The Far Side of the Stars by David Drake

The Prior entered the chamber accompanied by Valentina, half a dozen acolytes, and a pair of spacers. They walked toward the couch, hidden behind drapes made by hanging gray robes from a frame of plastic piping. The spacers guarding Count Klimov watched with grim expressions.

“Let’s join them,” Adele said. There were grunts of pleased agreement from the Sissies about her. An oracle was a novelty in itself. Even if they were convinced of the need to stand guard the way they’d been doing, it was numbingly boring work.

Adele had another reason for her decision. If the Count had gotten the answer to his question, he’d probably want to leave New Delphi immediately. She needed to be present to represent the Sissies, and to represent herself.

The Prior was waiting; the girl Margarida supported his arm. He bowed to Adele, then pulled open the screen with his free hand; other acolytes set to removing the structure completely. Valentina walked to where her husband lay, sleeping with his mouth part open. Adele could hear the Count snoring softly.

“Speak quietly,” the Prior directed her. “You can touch him, but do so gently.”

“Georgi?” Valentina said. She bent over the couch and took the Count’s hands in hers, chafing them lightly. “Wake up, dear one. It’s morning.”

The Count opened his eyes. He started to lift his torso. His wife put her arm around him to help, but he seemed fit enough.

“I dreamed,” he said in a tone of bright wonder. “I remember. The Institutions, Book Ten, Caput Three. But I don’t know what it means.”

“It’s a book citation,” Adele said. She stepped back to the console; she’d downloaded the index files to her handheld, but at the moment it was simpler to use the console already displaying the data rather than sitting on the floor with the little unit on her lap.

She scrolled, searched, and repeated the search. Twelve hits, titles including the word Institutions, and none of them likely to have any bearing on the Earth Diamond.

She looked at the Prior; he’d almost fallen when the Count spoke. Margarida was supporting his whole weight with an expression of terror.

“Sir,” Adele said. “Where are The Institutions shelved?”

Her voice wasn’t loud, no louder than the snick of the folding knife opening in Hogg’s hand. He’d come in a moment ago, haggard from a day and night of searching on his own. Windblown grit clung to his hair and clothing.

“Mistress . . . ,” the Prior said. His face was waxen. He nodded toward the Count but he didn’t take his eyes from Adele. “Your excellency. There’s been a mistake, I don’t know how. We will refund your fee immediately, Count Klimov—”

“Where’s the book, you fat whoreson!” Hogg shouted, grabbing the Prior’s fine white hair and tilting his head slightly so that the point of the knife just pricked his throat beside a carotid artery.

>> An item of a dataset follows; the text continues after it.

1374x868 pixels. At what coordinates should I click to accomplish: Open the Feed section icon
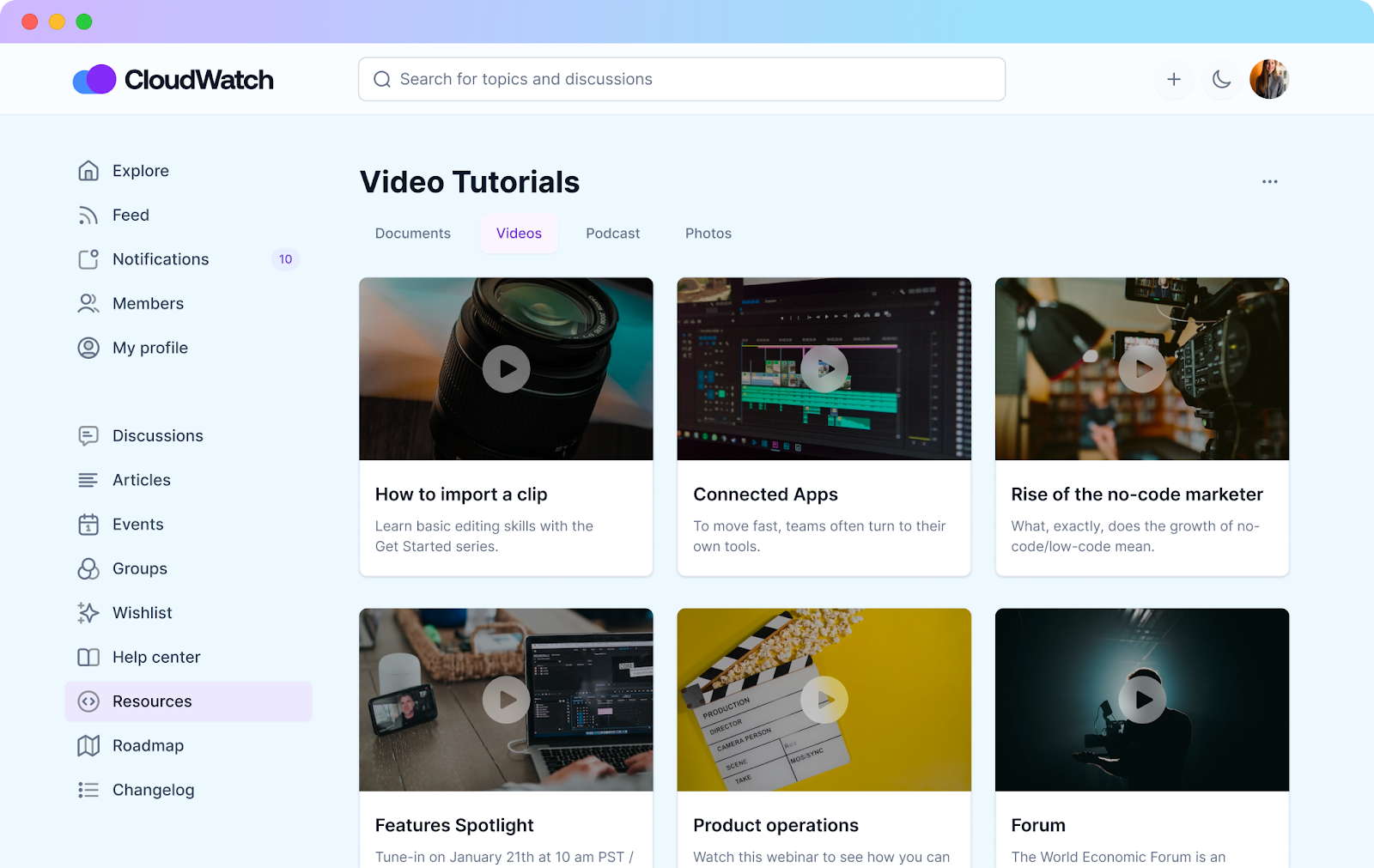(x=88, y=215)
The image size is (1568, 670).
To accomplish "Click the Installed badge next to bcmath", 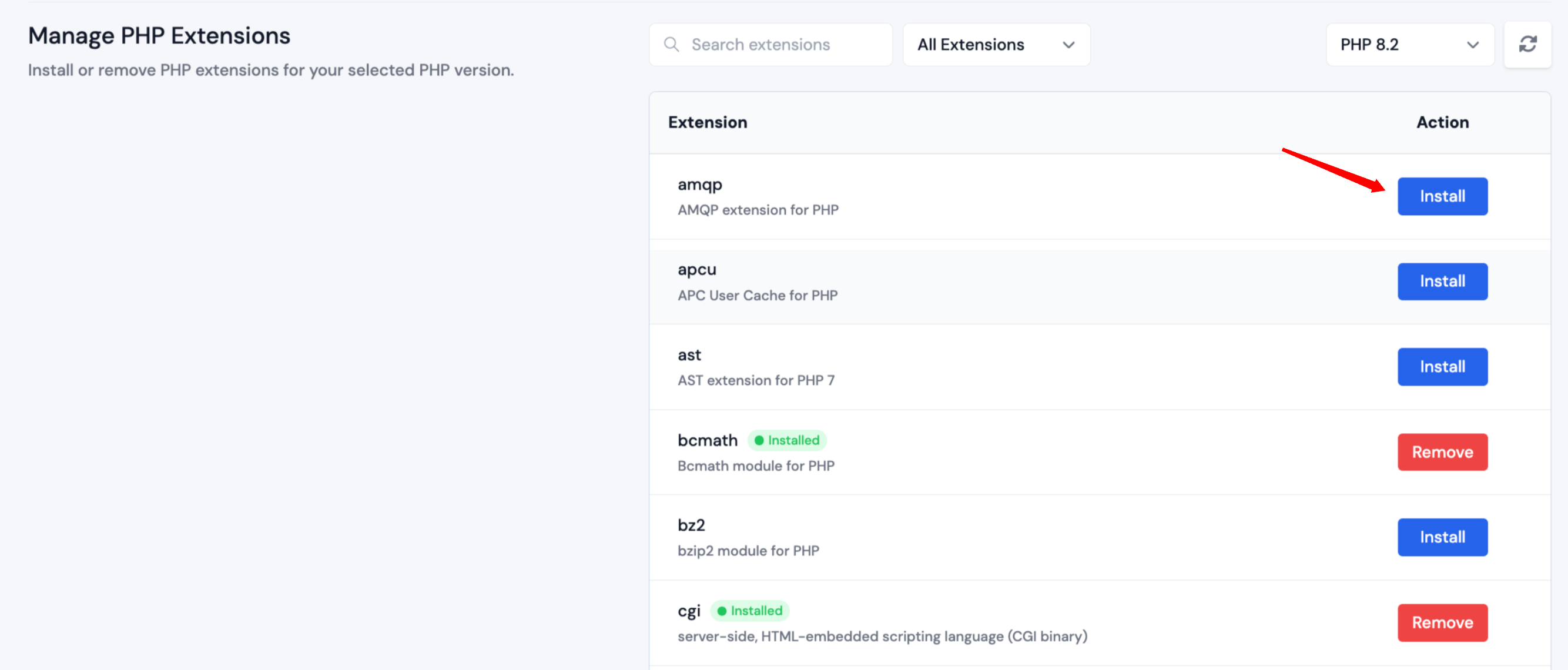I will 787,440.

Margarida screamed and tried to claw Hogg’s eyes. Tovera—how had she moved so quickly?—clubbed the butt of her sub-machine gun across the girl’s temple, dropping her where she stood. As if that were a signal, Sissies grabbed or knocked down the other acolytes present.

The man at the end console rose and started to run toward a doorway across the chamber. A spacer fired his stocked impeller, missing the fellow but blowing his console apart in a crash and shower of sparks. The running man screamed and threw himself to the floor.

“Cease fire!” Adele ordered, her ears ringing from the Whack! of the powerful weapon discharging in an enclosed space. Her own pistol was in her hand, pointing toward the ceiling till she had a better target. “You! Prior! Where are The Institutions?”

“I can’t!” the Prior said, dangling from Hogg’s grip in obvious pain and terror. “Only senior acolytes are permitted to read it, please!”

Hogg threw the man to the floor and squatted astride him. “I’ll get it out of him, mistress,” he said in a guttural voice. “You maybe want to look away for a bit.”

“No,” Adele said; and then, because Hogg had shifted his knife to the Prior’s left eye, “No, Hogg! Not unless I can’t find it myself!”